Sanna Marin, la Primera Ministra más joven del mundo. | JUSSI NUKARI

Sanna Marin, la ‘niña prodigio’ de la política, se ha convertido en la primera ministra de Finlandia

Con 34 años se ha convertido en primera ministra de Finlandia. “Nunca pensé en mi edad o en mi género. Solo pienso en las razones por las que me metí en política", asegura.

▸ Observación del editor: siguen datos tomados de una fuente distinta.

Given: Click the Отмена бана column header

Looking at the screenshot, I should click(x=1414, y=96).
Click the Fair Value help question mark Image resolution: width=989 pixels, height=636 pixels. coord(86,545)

Carlos A. Mendía | Woman.es

A los 34 años, la mayoría de millennials sueña con haber conseguido su primer contrato indefinido y cierta estabilidad económica. La finlandesa Sanna Marin aspiraba a mucho más cuando con solo 33 ya era ministra de Transporte y Comunicaciones, además de vicepresidenta del Partido Socialdemócrata Finlandés (SDP). Y lo ha conseguido antes de lo que imaginaba: una crisis política en su país ha provocado la renuncia del hasta ahora primer ministro, Antti Rinne, y ella ha sido elegida por su partido, primero, y por el Parlamento después como la nueva jefa de gobierno. Con 34 años, la más joven del mundo.

“Nunca pensé en mi edad o en mi género. Solo pienso en las razones por las que me metí en política y en aquellas cosas por las que nos hemos ganado la confianza del electorado”, aseguraba Marin poco después de su elección, un hecho recogido en los medios internacionales como un sorprendente fenómeno de precocidad que adquiere más relevancia por tratarse de una mujer. Demasiados techos de cristal rotos en tan poco tiempo.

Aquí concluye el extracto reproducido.